This week marked the last time all parts of an Airbus A380 took on the long journey from all over Europe to Toulouse.
The parts come from all over Europe. The tail fin and the rear section of the fuselage are made in Hamburg. The wings are built by workers in Broughton, UK, other parts come from Cadiz, Spain and Saint-Nazaire, France.
Before the components can be assembled to become an Airbus A380, they have to embark on a long journey. While the tail fin travels in the Airbus Beluga, the other components are transported to Pauillac on the Gironde by huge cargo ships. There they are divided into smaller ships and brought to Langon on the river Garonne.
Convoi of trucks
That part of the journey ends in the French city, and from there on the parts of the Airbus A380 are transported to Toulouse by huge heavy trucks. Itinéraire à Grand Gabarit is the name of the continuous chain of French national roads specially created for the superjumbo, which leads to the final assembly plant Jean-Luc Lagardère.
On Monday evening (24 February) the transporters set off for the last time with an entire A380 at Langon. In about 22 hours – and after several breaks during the night – they arrived in Toulouse early Thursday morning (27 February).
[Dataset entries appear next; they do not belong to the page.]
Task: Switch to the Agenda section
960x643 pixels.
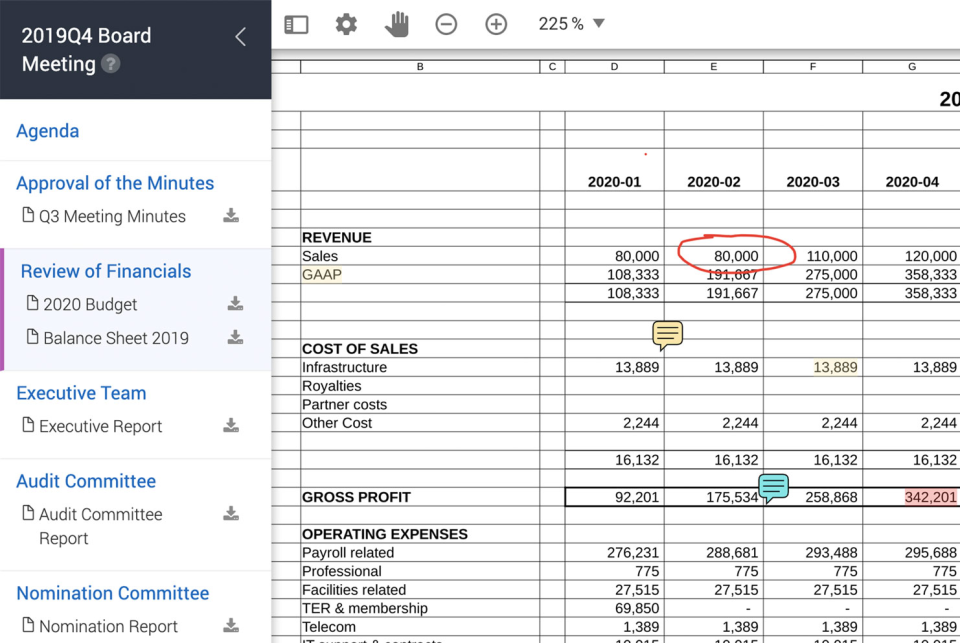Action: click(x=47, y=131)
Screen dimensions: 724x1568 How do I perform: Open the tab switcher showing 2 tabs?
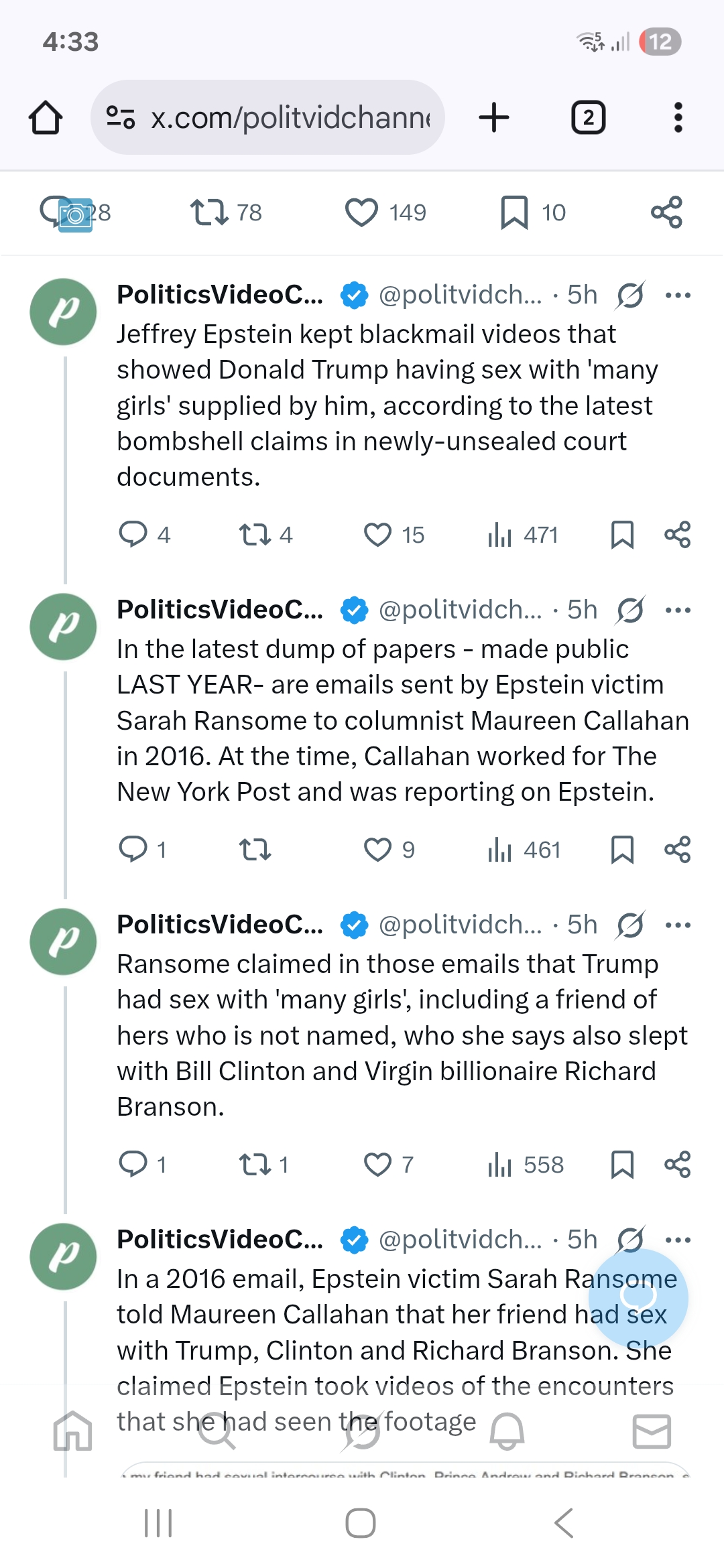coord(588,118)
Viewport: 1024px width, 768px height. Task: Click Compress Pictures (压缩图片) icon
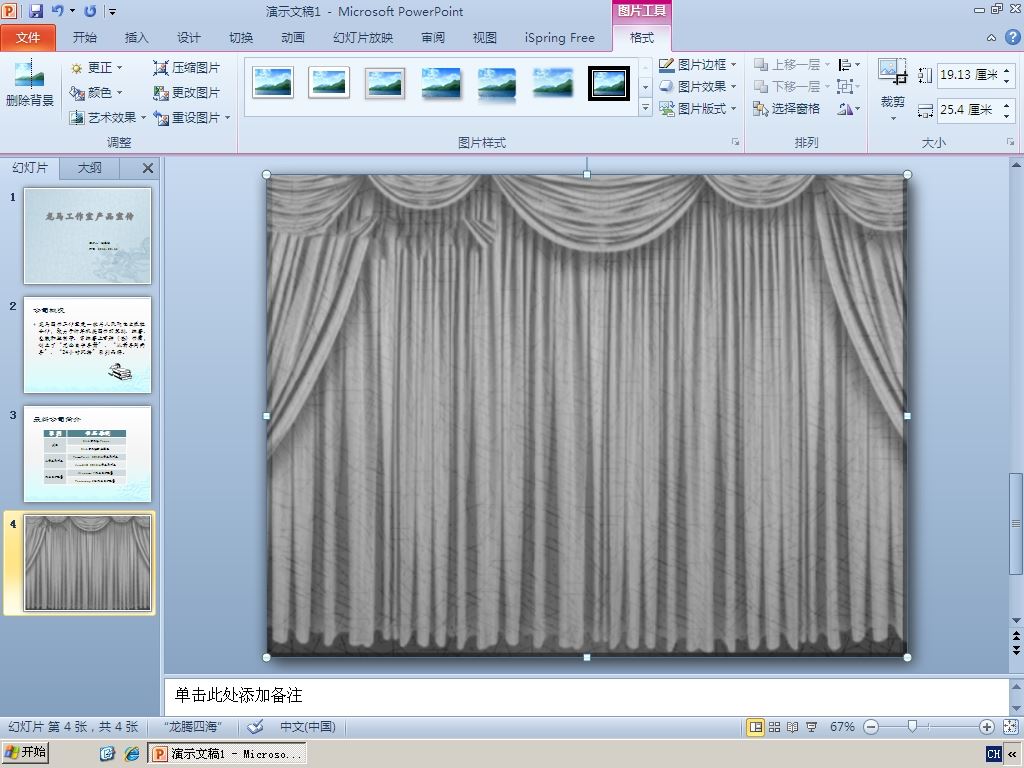click(x=160, y=68)
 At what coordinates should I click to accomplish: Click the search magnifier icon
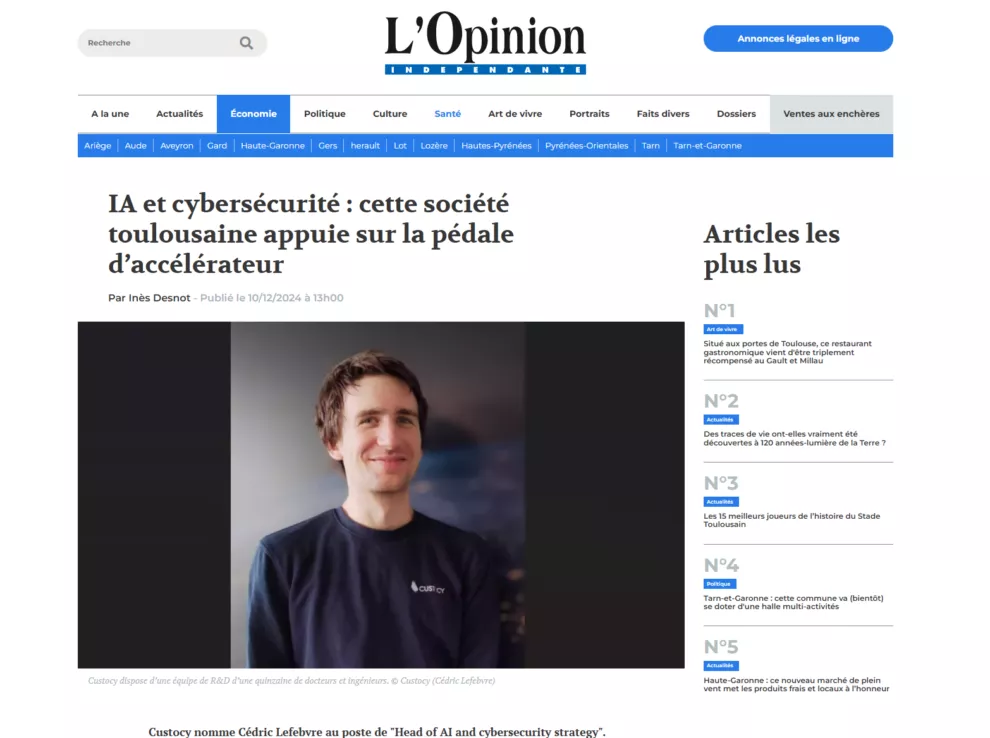point(246,43)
The average speed was around 18 kilometres per hour, according to the newspaper La Dépêche.
Parts of the Beluga XL take the same road
Airbus announced a year ago that it would cease production of the A380. The last superjumbo will be delivered to Emirates in 2021. The company still has to finish building nine of them.
By then, 251 of the world’s largest passenger aircraft will have been built and transported via the Itinéraire à Grand Gabarit. However, the road corridor will still be needed from time to time afterwards – for parts of the Airbus Beluga XL.